Platform Reliability Engineer
Company | Hearst |
---|---|
Location | Dallas, TX, USA |
Salary | $Not Provided – $Not Provided |
Type | Full-Time |
Degrees | Bachelor’s |
Experience Level | Mid Level, Senior |
Requirements
- Bachelor’s degree in Computer Science, Systems Engineering, Math or related (equivalent experience considered) required.
- 3+ years experience in a 24×7 production enterprise-class environment as an SRE or comparable role.
- 1+ years Kubernetes administration/support in a production environment.
- 1+ years Azure or comparable cloud PaaS, IaaS, and resource administration/support in a production environment.
- Demonstrated composure and effectiveness in situations requiring rapid analysis, clear prioritization, and decisive action – particularly in incidents with significant business or customer impact.
- Excellent problem solving and analytical skills with attention to detail and driving issues to resolution.
- Experience solving problems via automation using orchestration platforms such as Ansible, Azure Automation, and ServiceNow Flows.
- Proficient with scripting languages (multiple preferred): Bash, PowerShell, Python, and JavaScript.
- Proficient with data tier languages: TSQL.
- Proficient with the following monitoring solutions (multiple preferred): Splunk, Prometheus/Grafana, ThousandEyes, Application Insights, Azure Monitor, and Microsoft SCOM.
- Proficient with modern SRE and Observability concepts (eg.
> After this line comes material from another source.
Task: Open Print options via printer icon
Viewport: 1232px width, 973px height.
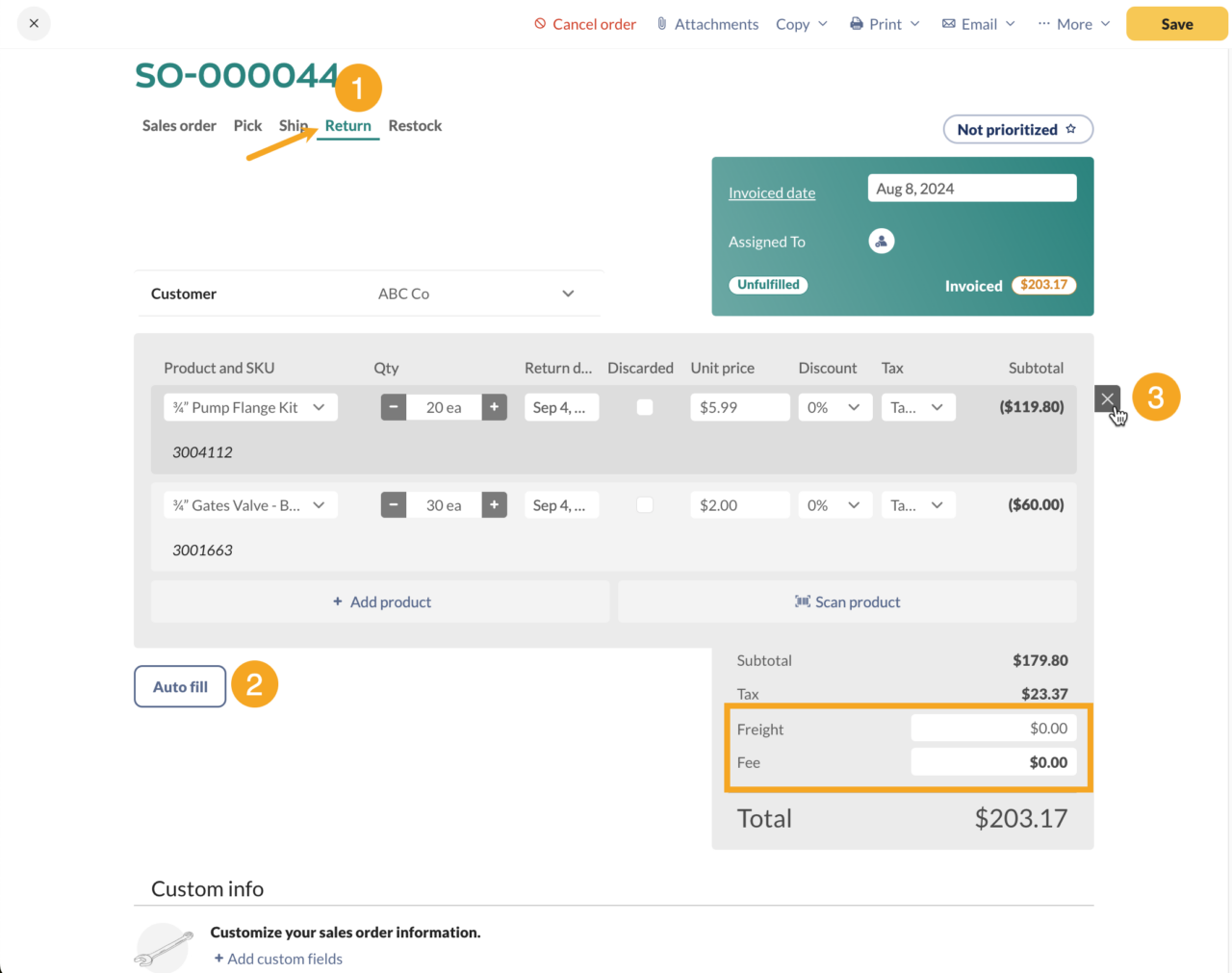Action: (x=855, y=23)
OTEL, service level management, etc).
Responsibilities
- Deliver solutions that enhance the overall reliability of the platform and/or reduce toil.
- Establish modern observability patterns and implement those patterns.
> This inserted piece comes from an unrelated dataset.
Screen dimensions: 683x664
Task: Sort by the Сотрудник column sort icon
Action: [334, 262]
- Monitor the overall platform health as well as manage overall uptime and availability.
- Operationalization of services including system testing, instrumentation, monitoring, capacity model development, training, and transition to operation teams.
- Manage deployments of major releases.
- Lead and coordinate resolution efforts during major incidents by serving as the incident commander.
- Participate in an equitable 24×7 on-call rotation—serving as first responder for production alerts and escalation point for other teams.
Preferred Qualifications
- Academic coursework in Algorithms, Data Structures, Distributed Systems, and Information Security.
- 1+ year(s) serving as incident commander for major incidents.
- Proficient with networking and troubleshooting (ie. addressing, routing, DNS, load balancing, mesh networking).
- Ability to debug and optimize infrastructure as code pipelines using Ansible, Terraform, and Azure ARM.
- Proficient with ITSMITIL practices such as service management, change management, incident management, and problem management particularly in ServiceNow.
- Experience designing large-scale distributed systems.
- Experience designing and developing software oriented towards systems or network automation.
- Proficient with administration, automation, and orchestration of large-scale Windows and Linux environments using configuration management solutions such as DSC and Ansible.
- Experience operating in large SQL databases with complex business logic.
- Experience utilizing MLAI technologies to accelerate your work.
- Experience with Healthcare industry HIPAA regulations (similar regulated industry experience considered ie. PCI, SOX)
- Experience working in an Agile and/or SAFe environment.